Oui, je suis
toujours au PS et je pense bien y rester.
Pour sa ligne
idéologique, c’est moins facile quand on sort des banalités, mais je ne
dégagerai pas en touche et j’y réponds tout de suite
Déblayons le
terrain
*L’élimination de
la propriété privée a eu 74 ans pour voir si ça marchait et ça n’a pas marché.

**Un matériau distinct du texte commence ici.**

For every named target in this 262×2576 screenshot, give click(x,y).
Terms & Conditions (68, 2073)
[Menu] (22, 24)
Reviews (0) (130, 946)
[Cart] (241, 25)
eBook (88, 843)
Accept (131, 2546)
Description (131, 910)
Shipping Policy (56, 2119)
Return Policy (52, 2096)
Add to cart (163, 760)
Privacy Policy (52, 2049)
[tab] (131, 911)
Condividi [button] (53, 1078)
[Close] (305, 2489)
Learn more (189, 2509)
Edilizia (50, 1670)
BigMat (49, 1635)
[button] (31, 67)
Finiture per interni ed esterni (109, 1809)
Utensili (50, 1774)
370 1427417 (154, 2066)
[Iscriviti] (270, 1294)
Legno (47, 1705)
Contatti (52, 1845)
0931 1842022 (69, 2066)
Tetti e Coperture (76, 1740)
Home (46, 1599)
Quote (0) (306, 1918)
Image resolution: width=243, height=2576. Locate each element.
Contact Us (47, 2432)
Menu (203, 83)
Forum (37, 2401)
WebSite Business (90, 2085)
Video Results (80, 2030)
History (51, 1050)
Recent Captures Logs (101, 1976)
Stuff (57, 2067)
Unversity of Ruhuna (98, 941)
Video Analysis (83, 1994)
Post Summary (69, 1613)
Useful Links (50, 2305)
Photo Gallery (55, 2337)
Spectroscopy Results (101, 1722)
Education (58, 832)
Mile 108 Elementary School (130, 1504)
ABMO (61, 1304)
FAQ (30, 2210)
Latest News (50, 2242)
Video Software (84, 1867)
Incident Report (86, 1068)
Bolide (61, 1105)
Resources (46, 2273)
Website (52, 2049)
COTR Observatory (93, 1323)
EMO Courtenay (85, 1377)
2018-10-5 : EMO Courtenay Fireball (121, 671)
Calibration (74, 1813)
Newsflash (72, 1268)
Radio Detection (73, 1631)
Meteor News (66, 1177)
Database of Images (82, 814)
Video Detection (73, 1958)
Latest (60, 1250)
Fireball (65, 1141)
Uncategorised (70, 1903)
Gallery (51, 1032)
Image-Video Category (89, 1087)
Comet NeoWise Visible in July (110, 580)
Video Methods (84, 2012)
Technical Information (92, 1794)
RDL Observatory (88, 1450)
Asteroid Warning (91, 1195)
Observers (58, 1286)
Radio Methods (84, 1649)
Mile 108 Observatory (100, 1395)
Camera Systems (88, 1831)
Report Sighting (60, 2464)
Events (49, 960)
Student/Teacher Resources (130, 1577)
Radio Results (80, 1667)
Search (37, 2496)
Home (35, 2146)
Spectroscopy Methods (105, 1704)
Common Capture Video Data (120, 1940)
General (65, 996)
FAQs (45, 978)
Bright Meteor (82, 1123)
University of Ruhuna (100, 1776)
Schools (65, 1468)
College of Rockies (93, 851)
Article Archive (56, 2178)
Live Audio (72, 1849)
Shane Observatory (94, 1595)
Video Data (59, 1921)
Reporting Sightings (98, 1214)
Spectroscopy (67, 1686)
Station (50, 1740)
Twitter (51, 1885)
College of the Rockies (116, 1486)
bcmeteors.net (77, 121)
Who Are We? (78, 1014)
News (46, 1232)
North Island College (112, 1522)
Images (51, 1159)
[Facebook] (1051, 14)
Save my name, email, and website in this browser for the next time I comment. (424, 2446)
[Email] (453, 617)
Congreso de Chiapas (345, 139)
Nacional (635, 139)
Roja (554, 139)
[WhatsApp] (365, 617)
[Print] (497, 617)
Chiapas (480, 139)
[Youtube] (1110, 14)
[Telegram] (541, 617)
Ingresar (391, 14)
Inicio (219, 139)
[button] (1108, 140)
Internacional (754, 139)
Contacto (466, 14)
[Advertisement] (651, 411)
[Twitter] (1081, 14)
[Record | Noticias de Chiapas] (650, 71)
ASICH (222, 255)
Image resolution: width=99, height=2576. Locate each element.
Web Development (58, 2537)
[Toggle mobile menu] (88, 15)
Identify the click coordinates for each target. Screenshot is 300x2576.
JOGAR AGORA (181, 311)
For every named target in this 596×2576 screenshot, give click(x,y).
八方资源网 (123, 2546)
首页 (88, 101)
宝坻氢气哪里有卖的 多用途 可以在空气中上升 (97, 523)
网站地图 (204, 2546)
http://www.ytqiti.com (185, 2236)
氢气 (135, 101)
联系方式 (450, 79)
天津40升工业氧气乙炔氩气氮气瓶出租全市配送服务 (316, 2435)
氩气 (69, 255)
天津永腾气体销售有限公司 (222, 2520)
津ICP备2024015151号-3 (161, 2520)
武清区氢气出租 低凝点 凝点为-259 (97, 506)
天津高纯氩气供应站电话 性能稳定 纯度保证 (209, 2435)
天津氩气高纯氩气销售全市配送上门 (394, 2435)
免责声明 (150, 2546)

Les dégâts humains ne seront jamais chiffrés, combien de très brillants esprits
ont été effacés ou gaspillés ? On ferme –
*De l’autre côté, les
libertariens avec leur phobie de la fonction publique sont présents aux plus
hauts niveaux de l’économie mondiale et se sont des malfaisants pour
l’humanité .
Entre les deux ?
**Il y a ceux qui
pensent que le ruissèlement de la richesse permettra à ceux d’en bas d’en avoir
un peu et qui comptent sur des principes moraux pour que ça marche et ils sont
malveillants à l’égard des employés de l’Etat. C’est
la droite dans sa pratique quotidienne.
**Il y a aussi ceux qui
ne devraient pas être hostiles, mais heureux, de voir des individus qui ont une
idée utile à la société et qui créent une entreprise pour la mettre en pratique
à condition que l’initiateur, les apporteurs de fonds et les salariés trouvent
leur juste part correspondant à leur talent, leur engagement technique ou
financier. Seul « l’Etat » peut-être garant de la rigueur de
l’application.
Du fait de la
mondialisation, de la taille et de la dispersion des activités il devrait y
avoir trois niveaux d’intervention (l’ETAT /L’EU/L’ONU) qui veillent à la bonne
marche
Reste le plus
difficile: Comment l’ETAT /L’EU/L’ONU peuvent-ils être intègres
– compétents – bons gestionnaires dans leur fonction ? Le cœur des
problèmes est ici et les solutions sont aujourd’hui bancales (1)
Si l’on y ajoute
l’empathie à l’égard de l’Etat, gestionnaire des fonctions régaliennes sans
restriction donc avec l’éducation, les soins et l’accès à l’eau, mais sans
l’énergie (hors nucléaire) qui est sur le marché - C’est ma gauche dans sa
recherche d’une définition
A condition que
l’Etat soit intègre – compétent – bon gestionnaire – ? Le cœur des problèmes est là
ici et les solutions sont aujourd’hui bancales(1).
Je reviens à ma
présence aujourd’hui au sein du PS ;
On y trouve encore
des apparatchiks à la recherche du bon filon, mais aussi des gens qui passent à
la paille de fer leurs certitudes passées et qui n’hésitent à en voir les
erreurs, On y voit aussi les dispositions positives prises par Mitterrand et
Hollande, vues avec le recul nécessaire.
Pour aller au fond
des choses, il faudrait lire ou relire, Marx, Keynes, Piketty et Sachs qui dans
le fond et la forme sont difficiles, mais que l’on doit s’’imposer pour
comprendre un peu comment marchent les forces économiques.
Enfin, il ne faut
pas hésiter à lire l’Histoire des pages sombres du socialisme, depuis Ebert
face aux Spartakistes jusqu’aux exécutions à Barberousse ordonnées par Mitterrand,
en passant par Blum et la non-intervention en Espagne, le pacifisme inconscient
face à Hitler et le vote des pleins pouvoirs à Pétain par la majorité des
socialistes
Ces lectures ne
sont pas masochistes. Malgré ces horreurs,
le mouvement s’en est TOUJOURS relevé pour agir, parfois avec intégrité – compétence – bonne gestion…et l'espoir est là et pas ailleurs.
(1) les remèdes ne doivent pas tuer le malade, tout est dans le dosage acceptable.